Creepy organ swells induce that feeling of funeral parlours in the first song “Strange Gateways Beckon,” before those echoing, straining guitars you’ll want get to know begin winding up. The scene is set perfectly before the rest of the band comes rolling from the darkness under the bed. There’s an unusually light application of drums, lots of cymbals riding long, but the rhythms are actually playful. It all makes a perverse sense: horror and all its sultry evil is supposed to be fun, after all, and those old black and white Transylvanian images are given new life here.
It’s a quick run down the hallway of a haunted house for the next three songs, each with a way of working in almost immediately, the screw turning. Instrumental ”Sjalaflykt” works for the same reason the other songs work: easy riffing with building solos and memorable melodies, drums that flare up, and vocals that rip the darkness to shreds, all hung on a rusty hook. More goodness follows, and “Holy Libations” is goddam near perfect of an 80s arena rocker as I’ve ever heard. It has enough starts and stops and duelling solos to keep an army of hands throwing horns. It’s an awesome melody to come back to, and there’s just that bit of strings to add a touch of class to the proceedings. You hear them throughout the album, as well as little touches of organ or harpsichord, but here they help drag you down deep.

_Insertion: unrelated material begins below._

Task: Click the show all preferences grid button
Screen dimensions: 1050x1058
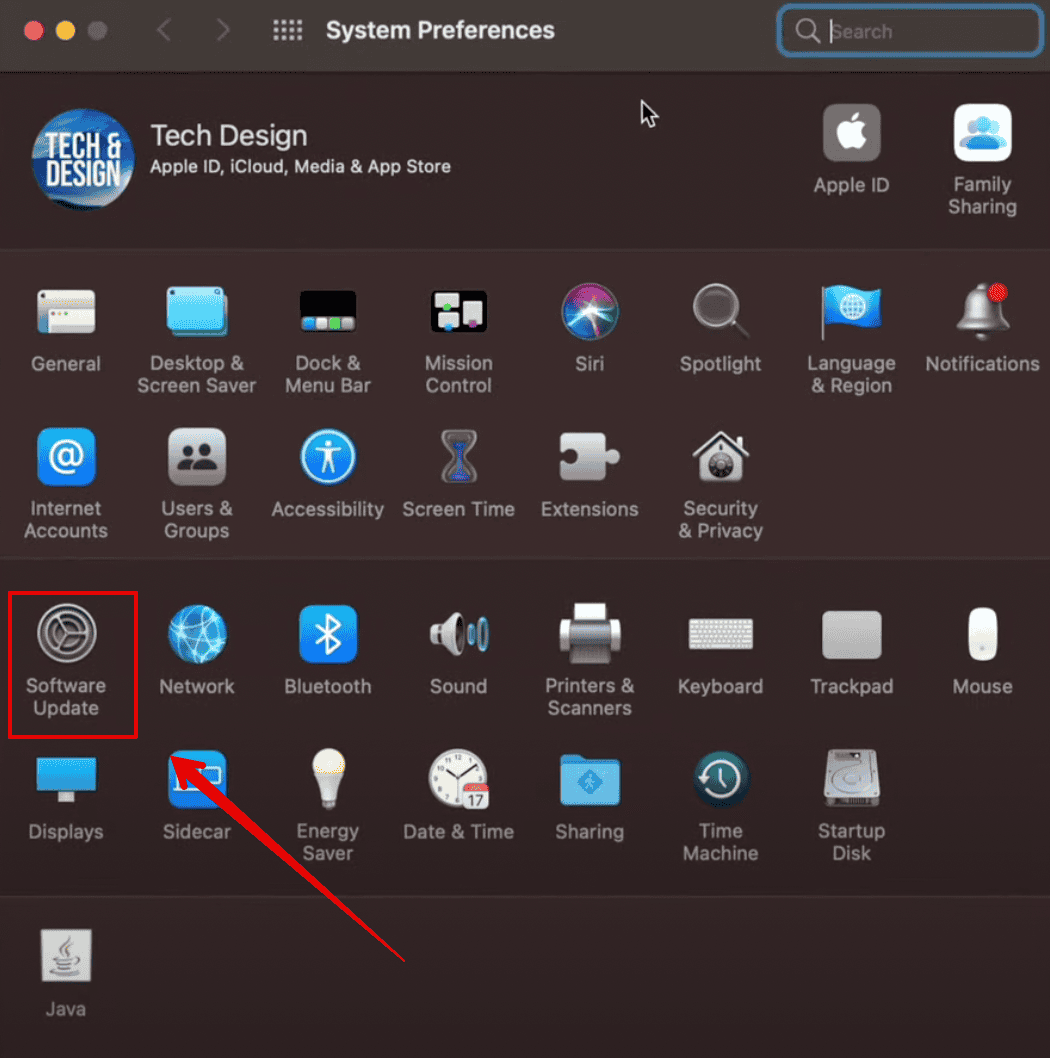Action: [287, 31]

One reservation I have has to do with sequencing. Having “Cauda Pavonis” second to last seems an interruption, as it follows the retro muse to the full extent. It’s an ender, an outro, more befitting the movie’s credits than the prelude to the final action. It also effectively removes our four musicians, which is a shame because it leaves them with just “Music from the Other” to flash and wow for a finale after a piece of music that doesn’t quite match the procession. “Music from the Other” is as harsh as Tribulation get on the album, letting a pounding blacked beat lead to some scuzzy swirling riffing before swinging in with those soaring guitar leads that they always bring you back to. The echoing notes are disquieting this time, rather than comforting. It’s the harsh reminder of death at the end of all the nocturnal fun, supposedly immortal or not.